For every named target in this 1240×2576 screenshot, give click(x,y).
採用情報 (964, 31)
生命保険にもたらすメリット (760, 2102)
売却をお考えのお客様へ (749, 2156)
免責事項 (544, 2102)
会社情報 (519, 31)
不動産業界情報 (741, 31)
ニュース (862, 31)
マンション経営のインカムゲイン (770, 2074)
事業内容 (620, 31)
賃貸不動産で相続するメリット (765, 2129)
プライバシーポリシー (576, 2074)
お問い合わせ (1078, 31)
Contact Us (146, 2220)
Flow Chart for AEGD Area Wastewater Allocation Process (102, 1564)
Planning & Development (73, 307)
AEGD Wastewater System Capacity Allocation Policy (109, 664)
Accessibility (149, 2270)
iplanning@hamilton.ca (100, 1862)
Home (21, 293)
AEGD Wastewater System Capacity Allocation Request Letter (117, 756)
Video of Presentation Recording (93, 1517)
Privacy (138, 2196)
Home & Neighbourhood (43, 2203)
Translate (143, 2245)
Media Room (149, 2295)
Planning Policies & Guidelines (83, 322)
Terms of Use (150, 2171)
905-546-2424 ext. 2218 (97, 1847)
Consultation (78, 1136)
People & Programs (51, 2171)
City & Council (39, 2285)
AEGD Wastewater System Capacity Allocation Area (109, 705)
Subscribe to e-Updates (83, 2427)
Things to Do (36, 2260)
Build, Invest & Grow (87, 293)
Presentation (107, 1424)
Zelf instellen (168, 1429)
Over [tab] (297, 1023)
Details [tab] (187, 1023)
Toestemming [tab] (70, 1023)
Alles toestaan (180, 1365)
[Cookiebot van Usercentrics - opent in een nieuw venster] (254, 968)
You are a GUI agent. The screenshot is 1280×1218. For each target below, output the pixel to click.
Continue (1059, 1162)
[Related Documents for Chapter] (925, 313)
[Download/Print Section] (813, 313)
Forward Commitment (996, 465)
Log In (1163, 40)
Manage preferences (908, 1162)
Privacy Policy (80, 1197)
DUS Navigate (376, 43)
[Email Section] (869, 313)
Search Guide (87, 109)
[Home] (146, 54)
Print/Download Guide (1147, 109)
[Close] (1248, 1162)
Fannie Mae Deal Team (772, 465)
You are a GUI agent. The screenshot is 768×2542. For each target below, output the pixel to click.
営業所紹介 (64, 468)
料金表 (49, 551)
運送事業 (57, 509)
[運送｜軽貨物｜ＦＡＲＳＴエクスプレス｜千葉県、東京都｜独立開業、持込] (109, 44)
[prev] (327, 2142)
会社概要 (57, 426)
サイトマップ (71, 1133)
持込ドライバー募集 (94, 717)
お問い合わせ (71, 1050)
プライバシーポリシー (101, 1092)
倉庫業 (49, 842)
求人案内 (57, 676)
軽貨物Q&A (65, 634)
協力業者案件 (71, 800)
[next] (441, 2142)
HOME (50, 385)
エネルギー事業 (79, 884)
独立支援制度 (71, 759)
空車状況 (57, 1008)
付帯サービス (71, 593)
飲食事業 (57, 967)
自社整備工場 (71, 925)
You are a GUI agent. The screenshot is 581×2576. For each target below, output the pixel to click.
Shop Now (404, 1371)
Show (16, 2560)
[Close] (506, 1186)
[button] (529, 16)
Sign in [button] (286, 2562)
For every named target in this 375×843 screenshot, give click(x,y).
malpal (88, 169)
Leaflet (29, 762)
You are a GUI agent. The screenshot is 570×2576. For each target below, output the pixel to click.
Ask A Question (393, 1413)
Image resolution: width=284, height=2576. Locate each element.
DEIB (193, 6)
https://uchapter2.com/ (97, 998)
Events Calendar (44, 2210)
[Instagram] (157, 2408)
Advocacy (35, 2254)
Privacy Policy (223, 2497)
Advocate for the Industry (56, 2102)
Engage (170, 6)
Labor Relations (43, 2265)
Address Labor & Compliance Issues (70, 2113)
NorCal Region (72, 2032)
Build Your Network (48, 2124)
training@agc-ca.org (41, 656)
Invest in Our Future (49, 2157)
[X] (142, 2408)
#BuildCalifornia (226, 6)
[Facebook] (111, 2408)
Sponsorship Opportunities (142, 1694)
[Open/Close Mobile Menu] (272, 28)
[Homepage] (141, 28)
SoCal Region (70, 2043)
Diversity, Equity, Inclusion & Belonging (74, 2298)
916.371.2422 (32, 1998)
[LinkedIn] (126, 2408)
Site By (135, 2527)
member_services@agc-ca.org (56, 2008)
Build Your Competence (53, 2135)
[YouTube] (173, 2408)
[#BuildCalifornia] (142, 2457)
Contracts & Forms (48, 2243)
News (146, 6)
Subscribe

• What you should do:
All that is wanted is the stretch of lines above from the one containing "Home (21, 293)" through the one containing "Alles toestaan (180, 1365)", duplicated exactly.

• Solution for this problem:
Home (21, 293)
AEGD Wastewater System Capacity Allocation Request Letter (117, 756)
Video of Presentation Recording (93, 1517)
Privacy (138, 2196)
Home & Neighbourhood (43, 2203)
Translate (143, 2245)
Media Room (149, 2295)
Planning Policies & Guidelines (83, 322)
Terms of Use (150, 2171)
905-546-2424 ext. 2218 (97, 1847)
Consultation (78, 1136)
People & Programs (51, 2171)
City & Council (39, 2285)
AEGD Wastewater System Capacity Allocation Area (109, 705)
Subscribe to e-Updates (83, 2427)
Things to Do (36, 2260)
Build, Invest & Grow (87, 293)
Presentation (107, 1424)
Zelf instellen (168, 1429)
Over [tab] (297, 1023)
Details [tab] (187, 1023)
Toestemming [tab] (70, 1023)
Alles toestaan (180, 1365)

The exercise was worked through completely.